Daniel Sanders Daniel.Sanders at imgtec.com
Sun Jun 8 14:01:49 PDT 2014


> From: Chandler Carruth [mailto:chandlerc at google.com] 
> Sent: 08 June 2014 19:43
> To: Daniel Sanders
> Cc: Alp Toker; James Molloy; Reed Kotler; llvm-commits at cs.uiuc.edu
> Subject: Re: [llvm] r210414 - Do materialize for floating point
>
> On Sun, Jun 8, 2014 at 11:26 AM, Daniel Sanders <Daniel.Sanders at imgtec.com> wrote:
> > > One other misconception that I need to clear up is that our pre-commit
> > > reviews in Phabricator are actually intended for public review. It is
> > > intended to create public-accessible record that a review happened
> > > along with the content of that review. We then commit under the 'you
> > > can commit to code you maintain without pre-commit review' rule (rule
> > > 3 of
> > > http://llvm.org/docs/DeveloperPolicy.html#obtaining-commit-access). As
> > > far as the LLVM community is concerned, it is unreviewed at this point
> > > but it is expected that the availability of the pre-commit review
> > > makes most post-commit reviews trivial. Previously, we were trying to
> > > do this kind of thing with our public-accessible-yet-internal bugzilla
> > > but even though that system created a review that was publicly
> > > visible, the LLVM community had no way of finding the review and
> > > therefore it effectively did not exist.
> > >
> >
> > So, that workflow is equivalent to reviewing on the office whiteboard, then
> > sharing a snapshot of the whiteboard in the commit log, right?
> Yes, that's a pretty good analogy.
>
> > I personally think that workflow you describe *is* acceptable to give a little
> > transparency where there's otherwise none, though others here may
> > disagree..
> >
> > The caveat is that those whiteboard snapshots will be naturally subject to
> > *greater* scrutiny than usual. They're the sum of your work, your portfolio
> > and review board all in one and a way of saying "we're skilled enough that
> > we pre-screen our own patches".
> >
> > If you get it right, it's an opportunity to show off the effectiveness of your
> > internal process in coordination with post-commit review.
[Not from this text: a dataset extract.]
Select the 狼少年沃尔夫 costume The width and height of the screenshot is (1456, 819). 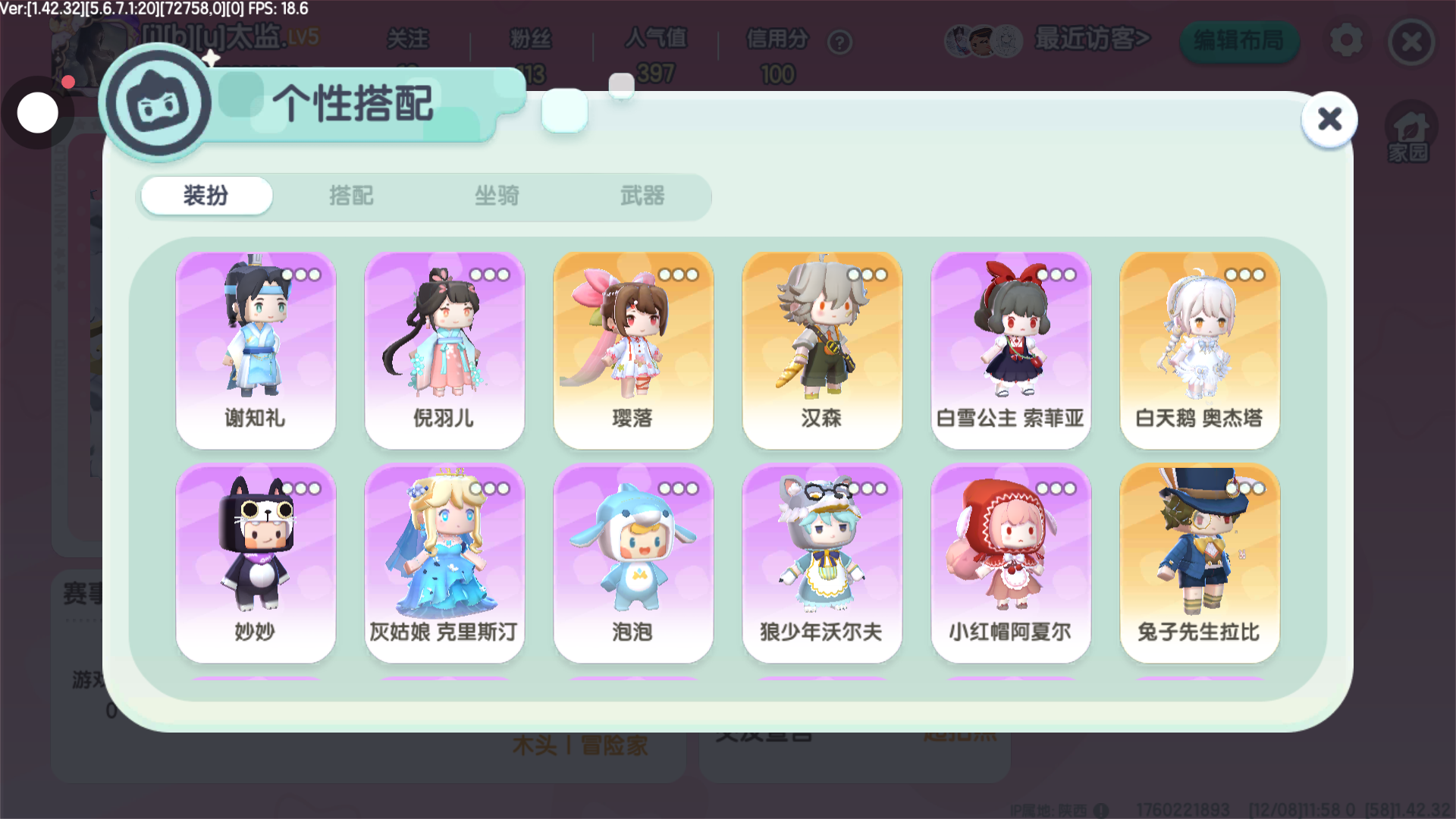click(822, 564)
But if that
> > whiteboard is full of unrecognisable scrawls ending in doodles and "LGTM",
> > not so good ;-)
>
> I agree that this seems acceptable.
>
> But here is a question for you: what harm is caused by CC-ing llvm-commits from the
> beginning? If you're going to do a pre-commit review anyways, why not do it on the list?
>
> One reason why I encourage this (specifically, *if* you're going to do a pre-commit review
> at all, doing it entirely on the list) is because it creates a more inclusive and engaged community.
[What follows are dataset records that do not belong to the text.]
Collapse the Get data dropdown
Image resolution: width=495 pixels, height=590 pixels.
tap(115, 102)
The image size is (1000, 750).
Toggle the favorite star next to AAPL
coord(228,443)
> It also lets community members recognize those providing code review, which is a crazy
> important task and something that is hard to get visibility into already.
>
> -Chandler

These are mostly my opinion with little evidence to back them up but there's a couple fairly weak reasons. The first is that I'd like to avoid the scenario where MIPS patches that need wider review regularly find it hard to attract reviewers because they are difficult to spot among the more mundane patches. To put it another way, my concern is that CC'ing llvm-commits on everything may encourage many people to think of '[mips]' as a spam tag. The second is that CC'ing llvm-commits seems to make people nervous, occasionally to the point of asking for a pre-pre-commit review. Interestingly, the current approach doesn't seem to have the same effect even though the outcome is pretty much the same. It seems that people don't mind admitting mistakes too much, but they like to know what those mistakes are before they reveal them to the world.